Dentro de Friar Park, esos delirios se transformaron en violencia. Según los testimonios presentados luego en el juicio, George se enfrentó al intruso cerca de la escalera. Abram avanzó con un cuchillo y ambos terminaron en el suelo. George intentó arrebatarle el arma mientras se defendía de los golpes repetidos.


La pelea se trasladó a distintas partes de la casa. La sangre manchaba paredes y alfombras mientras el ex Beatle luchaba por su vida. En un momento, Olivia entendió que la situación se estaba volviendo desesperada. Recordó haber sentido que ella y su marido estaban a punto de ser asesinados. En lugar de retroceder, reaccionó.


Armada primero con un atizador de chimenea y luego con una pesada lámpara de mesa, golpeó a Abram repetidas veces. Su intervención fue decisiva. Fuentes policiales y personal médico señalaron luego que las heridas de George Harrison podrían haber sido mucho peores si ella no hubiera intervenido. Cuando llegaron los agentes, encontraron a Abram herido y desorientado. Fue arrestado bajo cargos de intento de homicidio.


George fue trasladado de urgencia al hospital con más de 40 heridas de cuchillo, incluyendo lesiones en el tórax y un pulmón perforado. Los cirujanos revelaron después que una de las heridas había pasado peligrosamente cerca de una vena principal conectada al corazón. La diferencia entre la vida y la muerte, dijeron, dependió de apenas unos centímetros.


A pesar de la gravedad de las heridas, George sobrevivió. Amigos y colegas quedaron en shock.

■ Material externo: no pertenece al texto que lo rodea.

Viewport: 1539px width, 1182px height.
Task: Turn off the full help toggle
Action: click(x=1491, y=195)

Mensajes de apoyo llegaron de sus ex compañeros Paul McCartney y Ringo Starr, mientras muchos fanáticos no pudieron evitar recordar dolorosamente la muerte de Lennon en 1980. Una vez más, un miembro de The Beatles había sido el objetivo de un agresor inestable.

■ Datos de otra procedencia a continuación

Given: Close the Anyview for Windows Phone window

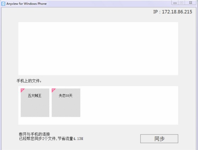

El resultado legal reflejó la naturaleza inusual del caso. En noviembre de 2000, un jurado declaró a Abram no culpable por motivos de incapacidad mental. Fue internado en un hospital psiquiátrico de alta seguridad, donde el tratamiento estabilizó gradualmente su condición. El ataque sigue siendo uno de los episodios más inquietantes en la historia de The Beatles.


George Harrison murió menos de dos años después, en noviembre de 2001, tras una batalla contra el cáncer. Nunca se estableció evidencia de un vínculo directo entre el ataque con cuchillo y su muerte, pero quienes lo rodeaban se preguntaron a menudo si ese trauma había añadido un peso adicional a un cuerpo ya debilitado por la enfermedad.


Si eso puede establecerse con certeza es imposible de decir. Lo que no está en discusión es que, en una noche de invierno de 1999, George Harrison sobrevivió a un ataque que fácilmente pudo haberle costado la vida. Lo logró gracias a la determinación, la suerte y el coraje extraordinario de Olivia Harrison, cuyas acciones transformaron una probable tragedia en una de las historias de supervivencia más increíbles de la historia de la música.


George dejó este mundo, pero su legado y su música siguen vivos. El trabajo de un artista como él es, sin duda, atemporal: realmente hizo historia.